Task goal -
Rewrite the lines from the one containing "You are a computer-use agent. The width" through the one containing "click(x=198, y=407)", replacing "parcel value" with "package value" and changing nothing else.

★ ★ ★

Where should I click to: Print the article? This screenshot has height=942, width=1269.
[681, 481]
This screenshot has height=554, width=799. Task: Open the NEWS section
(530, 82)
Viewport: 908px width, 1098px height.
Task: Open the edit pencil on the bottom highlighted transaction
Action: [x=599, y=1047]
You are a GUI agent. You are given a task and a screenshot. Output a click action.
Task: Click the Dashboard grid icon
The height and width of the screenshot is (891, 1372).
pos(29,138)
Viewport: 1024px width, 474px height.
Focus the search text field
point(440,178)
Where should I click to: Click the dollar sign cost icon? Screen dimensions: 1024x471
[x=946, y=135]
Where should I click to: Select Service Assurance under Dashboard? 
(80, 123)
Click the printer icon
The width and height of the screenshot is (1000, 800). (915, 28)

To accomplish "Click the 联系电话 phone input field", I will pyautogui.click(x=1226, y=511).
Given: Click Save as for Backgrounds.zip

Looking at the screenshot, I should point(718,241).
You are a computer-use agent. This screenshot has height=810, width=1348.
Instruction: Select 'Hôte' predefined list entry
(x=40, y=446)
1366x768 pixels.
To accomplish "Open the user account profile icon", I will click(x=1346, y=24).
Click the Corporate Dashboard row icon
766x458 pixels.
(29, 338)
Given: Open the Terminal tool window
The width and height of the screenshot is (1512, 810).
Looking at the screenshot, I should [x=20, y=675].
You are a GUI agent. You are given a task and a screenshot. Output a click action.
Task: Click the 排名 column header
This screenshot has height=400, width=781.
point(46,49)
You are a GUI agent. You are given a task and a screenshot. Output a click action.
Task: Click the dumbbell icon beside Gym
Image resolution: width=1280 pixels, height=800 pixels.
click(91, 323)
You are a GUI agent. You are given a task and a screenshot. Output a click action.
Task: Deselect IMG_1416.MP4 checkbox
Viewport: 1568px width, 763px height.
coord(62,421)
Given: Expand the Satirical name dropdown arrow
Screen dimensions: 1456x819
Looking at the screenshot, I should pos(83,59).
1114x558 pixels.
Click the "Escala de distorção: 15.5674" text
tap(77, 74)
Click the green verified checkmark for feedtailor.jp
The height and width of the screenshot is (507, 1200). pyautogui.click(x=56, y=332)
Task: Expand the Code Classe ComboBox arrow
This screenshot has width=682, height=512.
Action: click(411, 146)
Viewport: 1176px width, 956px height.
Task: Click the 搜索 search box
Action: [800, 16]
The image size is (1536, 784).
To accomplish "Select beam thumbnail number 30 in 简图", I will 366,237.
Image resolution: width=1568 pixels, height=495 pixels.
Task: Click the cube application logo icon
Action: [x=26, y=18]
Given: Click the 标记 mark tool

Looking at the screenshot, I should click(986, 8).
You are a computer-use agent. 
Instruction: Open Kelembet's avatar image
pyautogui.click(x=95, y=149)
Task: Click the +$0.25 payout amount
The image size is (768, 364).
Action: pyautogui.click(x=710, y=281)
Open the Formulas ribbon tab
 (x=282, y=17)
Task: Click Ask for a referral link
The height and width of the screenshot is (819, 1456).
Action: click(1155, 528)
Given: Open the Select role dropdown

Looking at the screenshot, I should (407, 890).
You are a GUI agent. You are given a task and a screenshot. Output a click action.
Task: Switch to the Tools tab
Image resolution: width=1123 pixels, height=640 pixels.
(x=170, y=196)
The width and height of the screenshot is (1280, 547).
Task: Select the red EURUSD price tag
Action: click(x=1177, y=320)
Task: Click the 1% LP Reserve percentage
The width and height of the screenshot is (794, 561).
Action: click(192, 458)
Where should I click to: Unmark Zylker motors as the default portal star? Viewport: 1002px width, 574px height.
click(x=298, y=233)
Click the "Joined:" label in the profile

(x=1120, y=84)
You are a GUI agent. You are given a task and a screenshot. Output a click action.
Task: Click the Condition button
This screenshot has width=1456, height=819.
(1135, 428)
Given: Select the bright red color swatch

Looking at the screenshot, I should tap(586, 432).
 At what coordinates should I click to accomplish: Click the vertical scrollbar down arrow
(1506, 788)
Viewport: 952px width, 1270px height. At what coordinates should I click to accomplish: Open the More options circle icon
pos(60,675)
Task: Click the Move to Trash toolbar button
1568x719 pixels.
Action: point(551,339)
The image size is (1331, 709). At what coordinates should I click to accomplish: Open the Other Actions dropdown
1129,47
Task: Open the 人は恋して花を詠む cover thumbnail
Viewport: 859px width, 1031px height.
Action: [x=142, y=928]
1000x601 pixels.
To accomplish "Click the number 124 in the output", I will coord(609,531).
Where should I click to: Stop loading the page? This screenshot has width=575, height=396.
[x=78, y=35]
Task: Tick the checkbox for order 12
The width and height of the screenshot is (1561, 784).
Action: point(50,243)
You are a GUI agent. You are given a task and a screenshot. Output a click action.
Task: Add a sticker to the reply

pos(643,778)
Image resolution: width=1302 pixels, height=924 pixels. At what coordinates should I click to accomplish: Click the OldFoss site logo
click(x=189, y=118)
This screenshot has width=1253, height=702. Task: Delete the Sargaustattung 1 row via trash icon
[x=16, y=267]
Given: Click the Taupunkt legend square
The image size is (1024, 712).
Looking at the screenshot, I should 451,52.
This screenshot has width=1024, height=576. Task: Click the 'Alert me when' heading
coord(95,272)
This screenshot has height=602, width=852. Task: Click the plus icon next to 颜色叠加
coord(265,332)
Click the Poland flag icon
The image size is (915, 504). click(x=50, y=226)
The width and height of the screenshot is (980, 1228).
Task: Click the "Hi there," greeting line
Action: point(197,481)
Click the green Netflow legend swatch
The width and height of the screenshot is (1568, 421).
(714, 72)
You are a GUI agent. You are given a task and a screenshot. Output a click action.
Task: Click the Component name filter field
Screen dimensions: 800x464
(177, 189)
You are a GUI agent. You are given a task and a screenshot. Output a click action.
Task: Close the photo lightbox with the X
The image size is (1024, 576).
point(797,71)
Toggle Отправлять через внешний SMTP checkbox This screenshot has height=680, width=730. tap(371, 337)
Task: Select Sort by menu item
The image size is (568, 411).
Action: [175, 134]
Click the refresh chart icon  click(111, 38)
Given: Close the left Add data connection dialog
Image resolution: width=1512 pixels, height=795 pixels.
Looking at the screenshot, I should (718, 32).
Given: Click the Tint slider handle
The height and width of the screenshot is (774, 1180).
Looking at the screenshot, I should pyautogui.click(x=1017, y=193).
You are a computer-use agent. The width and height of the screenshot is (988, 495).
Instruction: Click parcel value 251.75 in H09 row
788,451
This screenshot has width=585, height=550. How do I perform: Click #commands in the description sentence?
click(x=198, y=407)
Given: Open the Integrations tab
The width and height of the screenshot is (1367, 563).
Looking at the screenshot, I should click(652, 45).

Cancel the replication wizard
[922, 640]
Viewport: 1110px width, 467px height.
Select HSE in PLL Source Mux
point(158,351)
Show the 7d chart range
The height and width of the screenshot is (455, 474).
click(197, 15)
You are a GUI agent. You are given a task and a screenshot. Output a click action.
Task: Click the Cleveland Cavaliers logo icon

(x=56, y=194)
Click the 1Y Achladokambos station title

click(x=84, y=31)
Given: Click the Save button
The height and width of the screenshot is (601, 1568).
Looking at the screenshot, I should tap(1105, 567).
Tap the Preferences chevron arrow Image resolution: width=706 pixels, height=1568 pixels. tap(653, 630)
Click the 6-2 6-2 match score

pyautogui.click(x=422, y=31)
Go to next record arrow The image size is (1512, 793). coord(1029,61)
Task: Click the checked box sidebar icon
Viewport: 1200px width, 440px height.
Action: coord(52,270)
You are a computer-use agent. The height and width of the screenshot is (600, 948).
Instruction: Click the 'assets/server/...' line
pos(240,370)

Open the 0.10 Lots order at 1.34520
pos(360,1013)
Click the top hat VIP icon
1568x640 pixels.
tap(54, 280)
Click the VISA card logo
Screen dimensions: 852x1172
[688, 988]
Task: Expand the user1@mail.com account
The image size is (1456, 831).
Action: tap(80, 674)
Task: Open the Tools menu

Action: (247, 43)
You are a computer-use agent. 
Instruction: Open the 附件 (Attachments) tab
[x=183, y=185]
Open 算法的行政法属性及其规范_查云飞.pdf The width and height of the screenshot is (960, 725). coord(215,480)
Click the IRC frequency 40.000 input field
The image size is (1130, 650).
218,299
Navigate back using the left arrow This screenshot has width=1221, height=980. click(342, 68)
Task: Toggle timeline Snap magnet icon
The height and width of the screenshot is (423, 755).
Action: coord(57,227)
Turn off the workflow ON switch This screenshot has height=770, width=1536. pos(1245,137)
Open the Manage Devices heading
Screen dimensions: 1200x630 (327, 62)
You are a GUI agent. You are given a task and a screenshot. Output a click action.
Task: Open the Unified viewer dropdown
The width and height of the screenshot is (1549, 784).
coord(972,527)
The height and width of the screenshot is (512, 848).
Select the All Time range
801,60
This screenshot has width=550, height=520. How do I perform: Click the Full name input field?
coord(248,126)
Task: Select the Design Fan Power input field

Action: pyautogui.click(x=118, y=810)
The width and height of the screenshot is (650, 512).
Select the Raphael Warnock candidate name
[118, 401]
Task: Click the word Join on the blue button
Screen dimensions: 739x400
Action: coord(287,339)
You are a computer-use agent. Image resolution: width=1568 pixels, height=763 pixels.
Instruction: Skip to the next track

★ ★ ★

Answer to the task -
You are a computer-use agent. The width and height of the screenshot is (988, 495).
Instruction: Click package value 251.75 in H09 row
788,451
This screenshot has width=585, height=550. How do I perform: Click #commands in the description sentence?
click(x=198, y=407)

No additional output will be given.